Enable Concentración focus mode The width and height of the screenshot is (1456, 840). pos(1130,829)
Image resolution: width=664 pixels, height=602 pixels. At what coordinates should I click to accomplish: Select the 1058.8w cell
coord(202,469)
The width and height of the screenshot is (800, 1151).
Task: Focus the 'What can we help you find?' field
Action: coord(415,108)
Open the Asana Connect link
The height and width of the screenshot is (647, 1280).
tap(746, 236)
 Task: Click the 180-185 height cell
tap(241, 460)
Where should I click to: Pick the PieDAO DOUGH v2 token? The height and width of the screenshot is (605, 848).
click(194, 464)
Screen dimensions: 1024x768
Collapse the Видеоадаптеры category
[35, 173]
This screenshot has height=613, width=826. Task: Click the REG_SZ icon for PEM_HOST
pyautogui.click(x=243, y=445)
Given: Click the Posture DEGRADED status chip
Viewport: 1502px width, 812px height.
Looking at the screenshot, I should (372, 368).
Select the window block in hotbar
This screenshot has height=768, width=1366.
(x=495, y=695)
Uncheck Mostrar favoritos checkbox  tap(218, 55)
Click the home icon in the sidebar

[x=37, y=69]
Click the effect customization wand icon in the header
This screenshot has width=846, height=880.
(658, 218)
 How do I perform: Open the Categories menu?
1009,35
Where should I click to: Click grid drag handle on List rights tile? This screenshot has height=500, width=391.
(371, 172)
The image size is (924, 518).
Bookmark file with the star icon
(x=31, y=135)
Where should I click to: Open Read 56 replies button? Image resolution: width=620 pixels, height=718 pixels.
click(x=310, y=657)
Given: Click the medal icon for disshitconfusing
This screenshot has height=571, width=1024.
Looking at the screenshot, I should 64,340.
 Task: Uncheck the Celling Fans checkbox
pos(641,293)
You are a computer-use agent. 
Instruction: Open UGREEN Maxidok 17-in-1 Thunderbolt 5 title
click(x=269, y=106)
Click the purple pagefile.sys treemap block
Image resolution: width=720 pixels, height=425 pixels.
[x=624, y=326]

-- ASSIGNED TASK --
Wherever the string "Given" appears in a line above, copy that line.

-- THE ANSWER --
Given: Click the Posture DEGRADED status chip
Given: Click the medal icon for disshitconfusing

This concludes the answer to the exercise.